Task details: All lines with the word "height" are to be found and copied from the listing.
*** Material shown ***
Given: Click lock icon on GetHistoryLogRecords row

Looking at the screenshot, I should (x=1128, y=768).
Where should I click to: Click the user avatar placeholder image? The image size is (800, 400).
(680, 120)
*** End of Material shown ***
*** Material shown ***
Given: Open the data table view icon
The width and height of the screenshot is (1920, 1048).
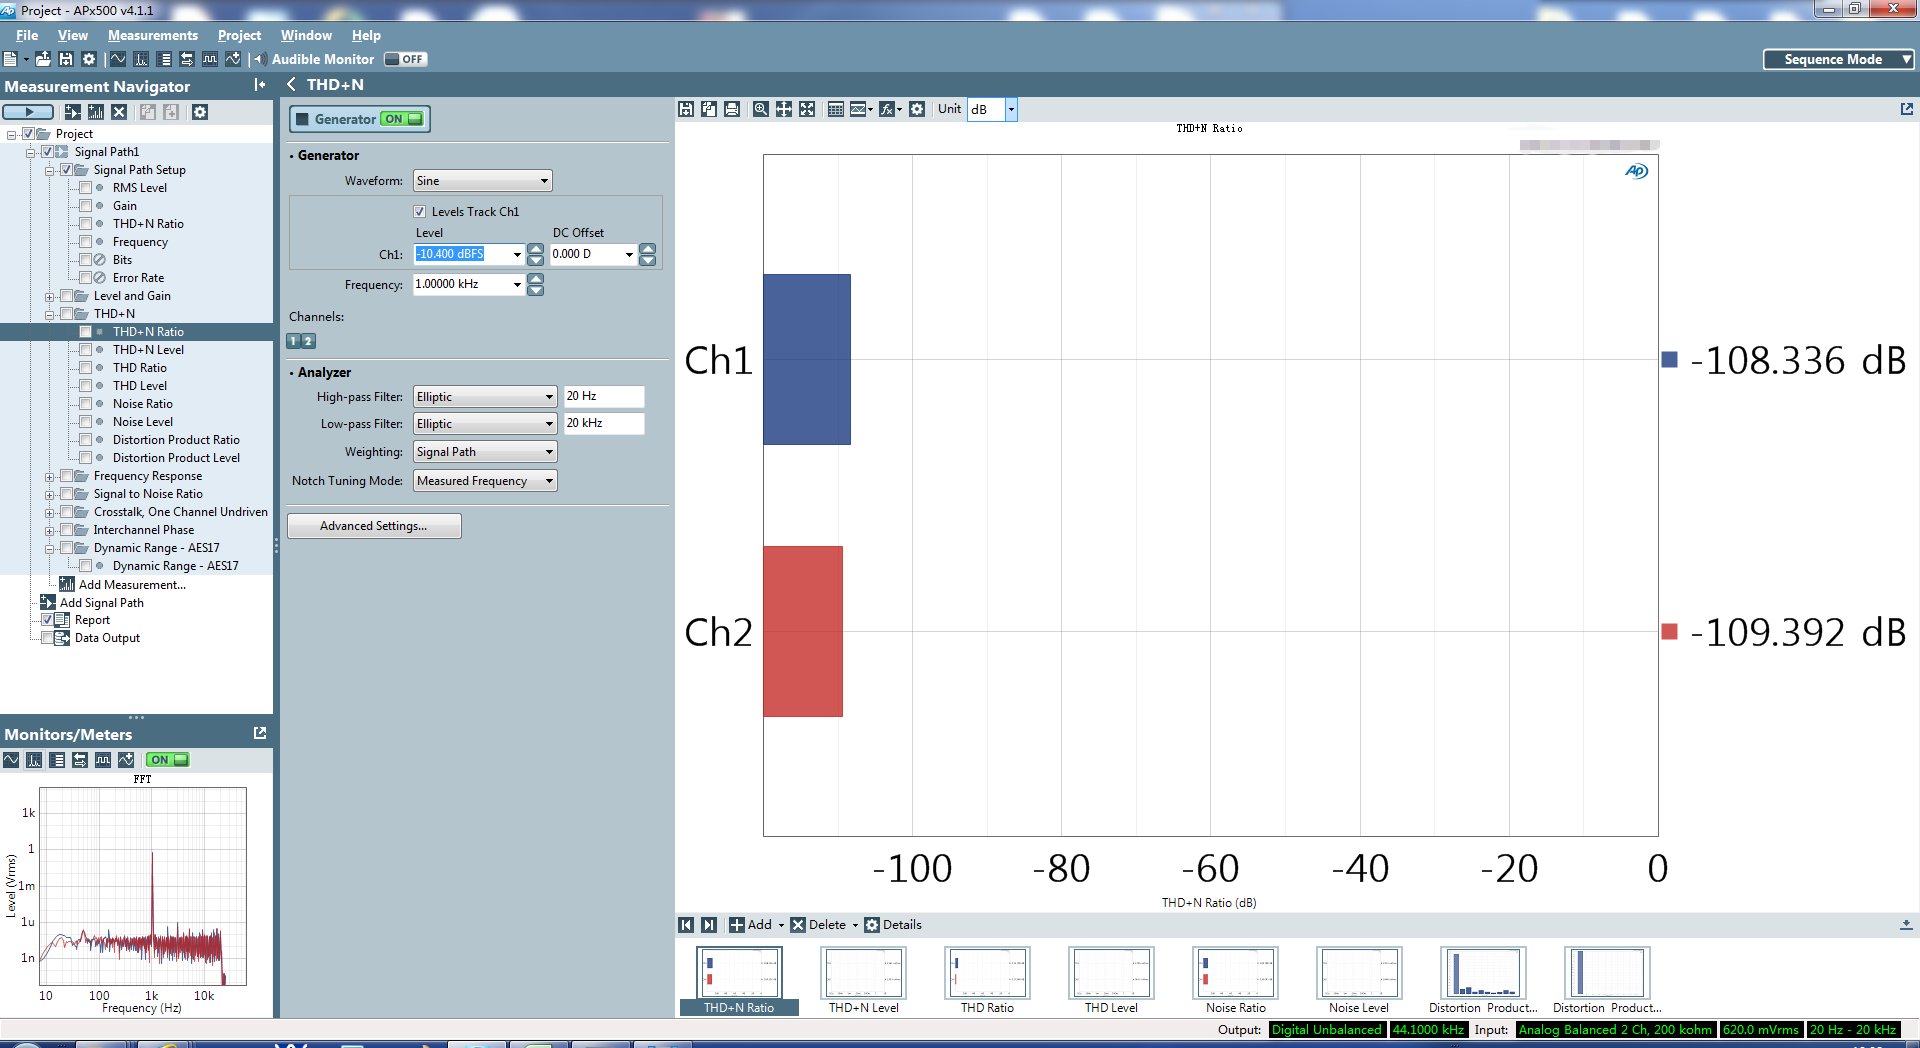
*** End of Material shown ***
*** Material shown ***
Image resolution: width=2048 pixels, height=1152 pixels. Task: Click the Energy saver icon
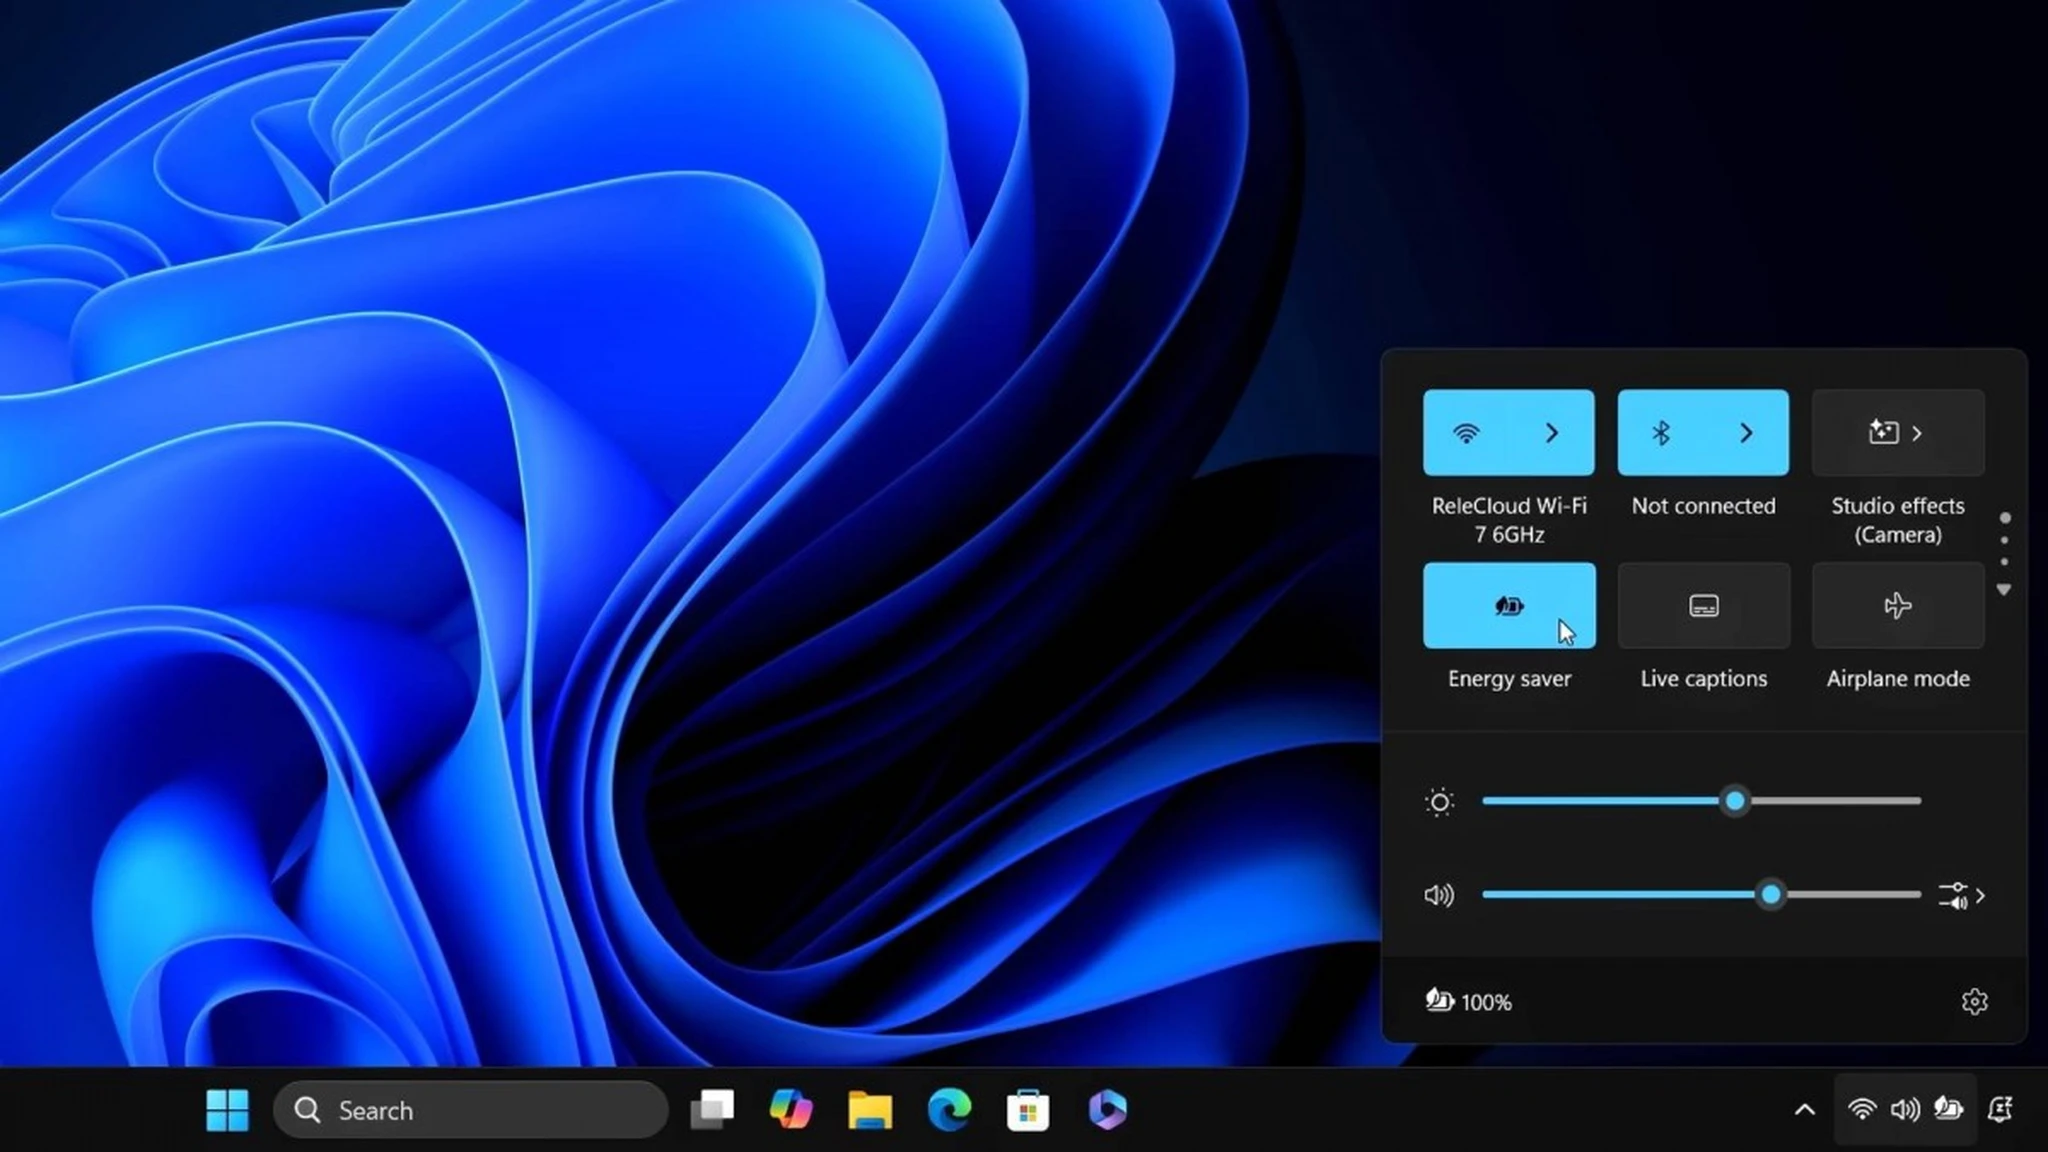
*** End of Material shown ***
Final answer:
The width and height of the screenshot is (1920, 1048).
Image resolution: width=2048 pixels, height=1152 pixels. Task: Click the Energy saver icon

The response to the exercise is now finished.